El ministro Facundo López Sartori expuso las partidas ante la Legislatura. Advirtió que la provincia pierde $545.000 millones anuales por la desregulación de los mercados y que el cambio climático obliga a redefinir las prioridades: “Pasamos de innovar a aguantar y reponer lo destruido”.
La política agropecuaria de Misiones para 2027 se moverá en un escenario de extrema tensión entre la asistencia directa al productor, el desfinanciamiento provocado por la desregulación de los mercados nacionales y la emergencia climática permanente. Así lo reflejó el ministro del Agro y la Producción, Facundo López Sartori, al presentar un presupuesto proyectado de $161.000 millones, lo que representa un incremento interanual del 45% frente al ejercicio actual.
Sin embargo, la cifra queda ensombrecida por un dato estructural alarmante para la economía regional: los cálculos oficiales estiman que Misiones deja de percibir $545.000 millones anuales debido a la desregulación de las principales actividades productivas (especialmente la yerbatera y tabacalera). “Viendo lo que pierde la provincia por la desregulación, queda chico todo lo que se puede hacer”, sentenció el funcionario.
Las claves del presupuesto y la pérdida de recursos
Fuerte dependencia del FET: Más del 85% de los recursos totales asignados al Ministerio corresponden al Fondo Especial del Tabaco (FET). Se trata de partidas nacionales específicas que van directo al bolsillo del productor, dejando apenas un 15% de fondos de origen provincial para la gestión de planes de fomento y estructura.
El “bache” de la desregulación: Los $545.000 millones que el sector productivo y la provincia resignaron equivalen a entre tres y cuatro masas salariales completas de los sectores de Salud y Educación juntos. El ministro respaldó los reclamos legislativos para restituir las funciones de fijación de precios y ordenamiento de mercado que el INYM perdió tras las medidas nacionales.

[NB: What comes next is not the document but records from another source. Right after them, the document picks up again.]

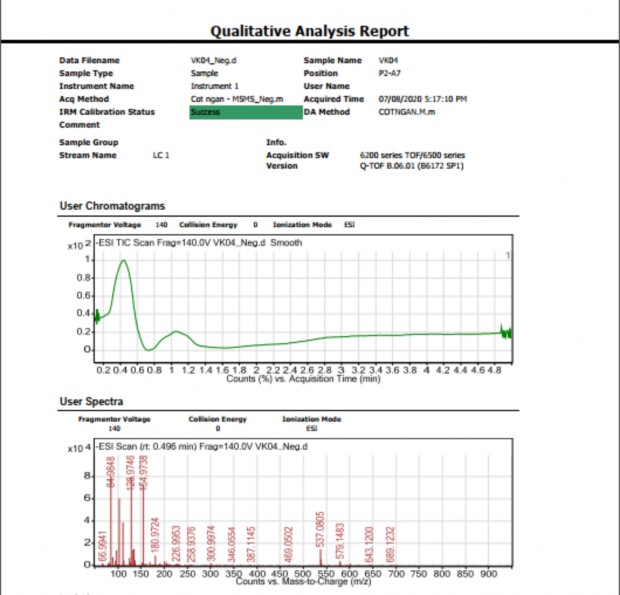
Task: Click the Counts (%) vs. Acquisition Time axis label
Action: [x=303, y=378]
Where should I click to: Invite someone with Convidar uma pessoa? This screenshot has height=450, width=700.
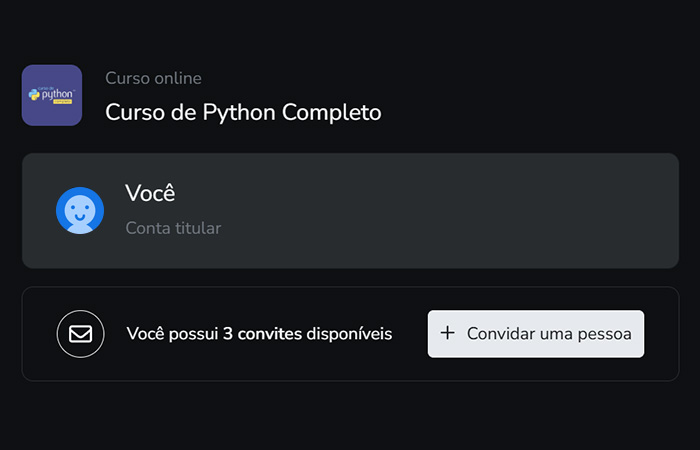(x=536, y=334)
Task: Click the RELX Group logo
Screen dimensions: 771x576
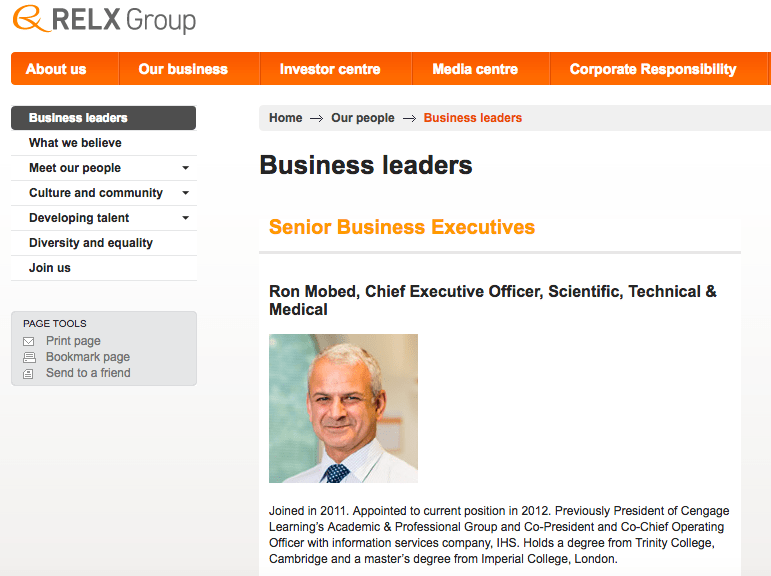Action: pyautogui.click(x=105, y=20)
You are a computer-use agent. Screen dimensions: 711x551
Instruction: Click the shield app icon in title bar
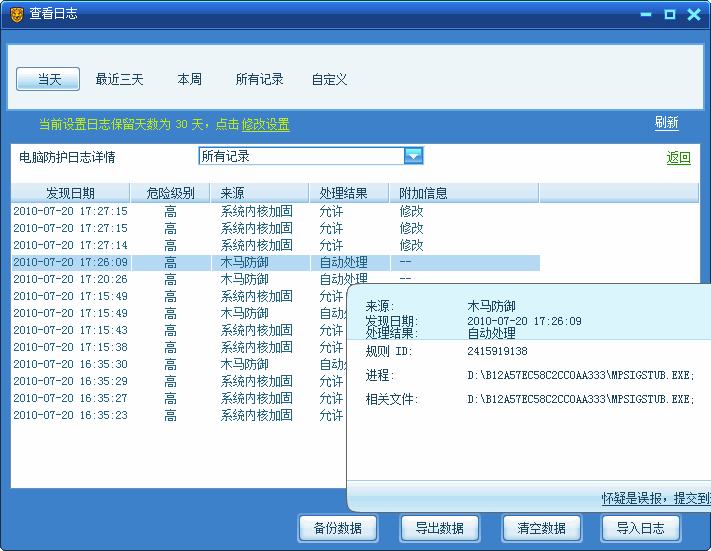pos(16,14)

Ajuste en las partidas de 2026: Respecto de la ejecución del año en curso, López Sartori admitió que los fondos quedaron cortos debido a una situación de crisis productiva “excepcional” en la región, lo que obligó a emitir un decreto de ampliación presupuestaria.
De la innovación a la resiliencia climática
El factor ambiental consolidó un cambio rotundo en la agenda técnica del Ministerio. Ante la violencia de los últimos fenómenos meteorológicos —como granizadas severas que destruyen plantaciones de tabaco en dos minutos o tornados que afectan lotes forestales—, los objetivos de la cartera debieron reconfigurarse.
La prioridad ya no se enfoca exclusivamente en incorporar nuevas tecnologías de punta, sino en desarrollar esquemas de contingencia, diversificación agroecológica y herramientas financieras para que el colono pueda “aguantar y volver a reponer lo que se destruye”.
Comercialización: el foco en el mercado bonaerense
Como contrapropuesta a la crisis, la provincia apuesta a sostener las cadenas tradicionales (yerba, té, tabaco, madera) impulsando simultáneamente a las cooperativas integradas.
Actualmente, 14 pequeñas marcas misioneras avanzan en una estrategia de apertura de mercados extraprovinciales y de exportación. El principal objetivo comercial es la provincia de Buenos Aires: un universo de 17 millones de consumidores donde capturar apenas el 0,5% del mercado significa un salto de escala histórico para las economías sociales de la provincia.